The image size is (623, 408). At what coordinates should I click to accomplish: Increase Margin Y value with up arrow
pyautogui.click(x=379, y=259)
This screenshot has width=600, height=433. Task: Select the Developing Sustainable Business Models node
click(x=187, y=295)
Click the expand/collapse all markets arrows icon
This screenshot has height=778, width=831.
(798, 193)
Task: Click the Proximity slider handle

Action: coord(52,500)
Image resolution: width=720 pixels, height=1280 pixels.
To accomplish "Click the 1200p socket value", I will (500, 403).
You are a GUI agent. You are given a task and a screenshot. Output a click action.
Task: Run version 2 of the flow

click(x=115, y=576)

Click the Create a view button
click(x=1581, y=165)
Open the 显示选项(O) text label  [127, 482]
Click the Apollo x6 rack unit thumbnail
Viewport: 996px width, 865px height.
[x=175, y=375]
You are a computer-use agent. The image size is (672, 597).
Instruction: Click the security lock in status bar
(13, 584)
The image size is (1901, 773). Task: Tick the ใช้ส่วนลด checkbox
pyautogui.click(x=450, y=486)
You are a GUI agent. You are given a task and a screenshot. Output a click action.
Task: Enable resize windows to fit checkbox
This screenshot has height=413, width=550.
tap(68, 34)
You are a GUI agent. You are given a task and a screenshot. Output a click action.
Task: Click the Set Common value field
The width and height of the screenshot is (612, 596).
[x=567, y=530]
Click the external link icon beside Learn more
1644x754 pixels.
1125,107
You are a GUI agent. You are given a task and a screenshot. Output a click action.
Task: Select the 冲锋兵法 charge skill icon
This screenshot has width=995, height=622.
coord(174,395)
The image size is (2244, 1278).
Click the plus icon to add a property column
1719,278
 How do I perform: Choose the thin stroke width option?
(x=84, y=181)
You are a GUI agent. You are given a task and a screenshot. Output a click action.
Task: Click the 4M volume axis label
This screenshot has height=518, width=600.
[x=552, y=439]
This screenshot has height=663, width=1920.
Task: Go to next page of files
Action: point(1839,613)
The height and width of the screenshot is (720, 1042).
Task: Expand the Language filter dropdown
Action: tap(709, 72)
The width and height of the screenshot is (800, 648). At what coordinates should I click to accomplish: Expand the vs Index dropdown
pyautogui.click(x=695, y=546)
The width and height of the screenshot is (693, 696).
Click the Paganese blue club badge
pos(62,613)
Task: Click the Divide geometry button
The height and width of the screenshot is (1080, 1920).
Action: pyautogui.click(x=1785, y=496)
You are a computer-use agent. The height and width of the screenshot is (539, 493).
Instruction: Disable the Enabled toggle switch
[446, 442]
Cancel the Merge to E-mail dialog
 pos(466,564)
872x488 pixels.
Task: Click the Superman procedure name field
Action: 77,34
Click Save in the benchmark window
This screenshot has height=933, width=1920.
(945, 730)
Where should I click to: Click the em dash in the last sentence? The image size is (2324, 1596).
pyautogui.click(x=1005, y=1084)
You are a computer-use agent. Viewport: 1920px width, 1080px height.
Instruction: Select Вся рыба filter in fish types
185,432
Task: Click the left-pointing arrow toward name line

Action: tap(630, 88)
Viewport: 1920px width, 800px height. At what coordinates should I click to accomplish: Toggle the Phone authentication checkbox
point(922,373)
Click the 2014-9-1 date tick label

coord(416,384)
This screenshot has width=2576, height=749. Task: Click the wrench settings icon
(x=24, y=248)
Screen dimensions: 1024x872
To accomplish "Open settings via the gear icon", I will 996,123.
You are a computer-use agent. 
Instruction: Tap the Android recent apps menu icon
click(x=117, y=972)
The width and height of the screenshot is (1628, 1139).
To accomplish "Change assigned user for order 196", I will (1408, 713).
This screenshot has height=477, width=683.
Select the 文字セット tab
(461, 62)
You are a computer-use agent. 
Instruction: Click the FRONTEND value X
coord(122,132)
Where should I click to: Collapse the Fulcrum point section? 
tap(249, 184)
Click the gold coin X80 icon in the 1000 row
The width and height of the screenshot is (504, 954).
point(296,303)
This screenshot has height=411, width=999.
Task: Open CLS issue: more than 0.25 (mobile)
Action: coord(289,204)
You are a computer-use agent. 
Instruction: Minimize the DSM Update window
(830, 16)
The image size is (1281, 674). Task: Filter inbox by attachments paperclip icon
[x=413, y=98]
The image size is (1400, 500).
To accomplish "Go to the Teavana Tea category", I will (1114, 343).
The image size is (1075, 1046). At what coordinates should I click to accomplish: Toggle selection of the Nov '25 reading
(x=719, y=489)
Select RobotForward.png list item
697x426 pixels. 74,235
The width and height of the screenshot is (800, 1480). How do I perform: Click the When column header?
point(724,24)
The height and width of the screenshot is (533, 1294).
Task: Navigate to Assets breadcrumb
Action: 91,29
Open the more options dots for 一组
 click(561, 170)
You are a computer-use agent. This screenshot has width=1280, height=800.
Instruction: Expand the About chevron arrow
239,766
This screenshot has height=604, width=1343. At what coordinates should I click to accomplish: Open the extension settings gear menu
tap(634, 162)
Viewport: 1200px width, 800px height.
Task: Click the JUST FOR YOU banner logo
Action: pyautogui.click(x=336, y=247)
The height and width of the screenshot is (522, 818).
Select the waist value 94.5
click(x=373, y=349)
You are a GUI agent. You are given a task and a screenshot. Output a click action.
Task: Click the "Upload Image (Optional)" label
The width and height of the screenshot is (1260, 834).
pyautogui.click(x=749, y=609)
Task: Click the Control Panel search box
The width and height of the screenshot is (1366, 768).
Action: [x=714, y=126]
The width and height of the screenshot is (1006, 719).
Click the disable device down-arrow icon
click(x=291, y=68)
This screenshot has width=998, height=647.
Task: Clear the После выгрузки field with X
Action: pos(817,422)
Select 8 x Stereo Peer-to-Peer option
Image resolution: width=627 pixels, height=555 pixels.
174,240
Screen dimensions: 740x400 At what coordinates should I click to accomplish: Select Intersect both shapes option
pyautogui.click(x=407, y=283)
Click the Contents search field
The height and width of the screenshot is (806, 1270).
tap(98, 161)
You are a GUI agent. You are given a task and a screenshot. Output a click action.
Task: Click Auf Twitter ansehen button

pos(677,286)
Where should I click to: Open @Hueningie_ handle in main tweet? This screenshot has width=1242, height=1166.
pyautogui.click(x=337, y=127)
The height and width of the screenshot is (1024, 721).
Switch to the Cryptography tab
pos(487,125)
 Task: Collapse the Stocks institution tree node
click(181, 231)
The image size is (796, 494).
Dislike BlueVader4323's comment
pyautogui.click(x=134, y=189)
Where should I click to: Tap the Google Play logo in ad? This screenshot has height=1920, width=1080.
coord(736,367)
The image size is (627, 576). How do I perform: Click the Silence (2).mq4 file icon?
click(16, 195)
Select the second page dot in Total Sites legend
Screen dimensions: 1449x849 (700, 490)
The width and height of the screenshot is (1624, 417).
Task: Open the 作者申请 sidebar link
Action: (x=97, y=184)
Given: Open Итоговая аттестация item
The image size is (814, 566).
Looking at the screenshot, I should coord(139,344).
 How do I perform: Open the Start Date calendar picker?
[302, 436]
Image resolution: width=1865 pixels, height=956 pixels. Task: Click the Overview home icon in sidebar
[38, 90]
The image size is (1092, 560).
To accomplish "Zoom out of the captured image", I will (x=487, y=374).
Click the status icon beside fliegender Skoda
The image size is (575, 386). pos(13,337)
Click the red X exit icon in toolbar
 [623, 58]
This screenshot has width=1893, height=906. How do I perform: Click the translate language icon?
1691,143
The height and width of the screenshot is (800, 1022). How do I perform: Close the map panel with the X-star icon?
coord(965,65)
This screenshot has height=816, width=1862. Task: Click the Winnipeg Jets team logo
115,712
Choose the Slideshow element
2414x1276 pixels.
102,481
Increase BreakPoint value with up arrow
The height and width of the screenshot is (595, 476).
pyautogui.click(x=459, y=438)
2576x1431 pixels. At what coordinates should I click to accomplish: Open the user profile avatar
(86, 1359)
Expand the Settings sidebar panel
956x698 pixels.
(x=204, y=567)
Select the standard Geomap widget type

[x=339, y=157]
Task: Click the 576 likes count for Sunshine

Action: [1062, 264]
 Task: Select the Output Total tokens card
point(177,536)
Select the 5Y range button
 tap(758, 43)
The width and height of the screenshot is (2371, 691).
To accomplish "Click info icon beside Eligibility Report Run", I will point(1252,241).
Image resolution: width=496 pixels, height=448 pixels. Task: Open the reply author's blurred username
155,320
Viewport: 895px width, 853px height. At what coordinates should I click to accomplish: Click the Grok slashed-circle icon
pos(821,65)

****

* [Requirement] Would you please return all lines of the data that include the word "computer"?

* [Solution to this exercise]
You are a computer-use agent. The image size is (672, 597).
You are a computer-use agent. The height and width of the screenshot is (539, 493).
You are a computer-use agent. Viewport: 1920px width, 1080px height.
You are a computer-use agent. 
You are a computer-use agent. 
You are a computer-use agent. 
You are a computer-use agent. This screenshot has width=1280, height=800.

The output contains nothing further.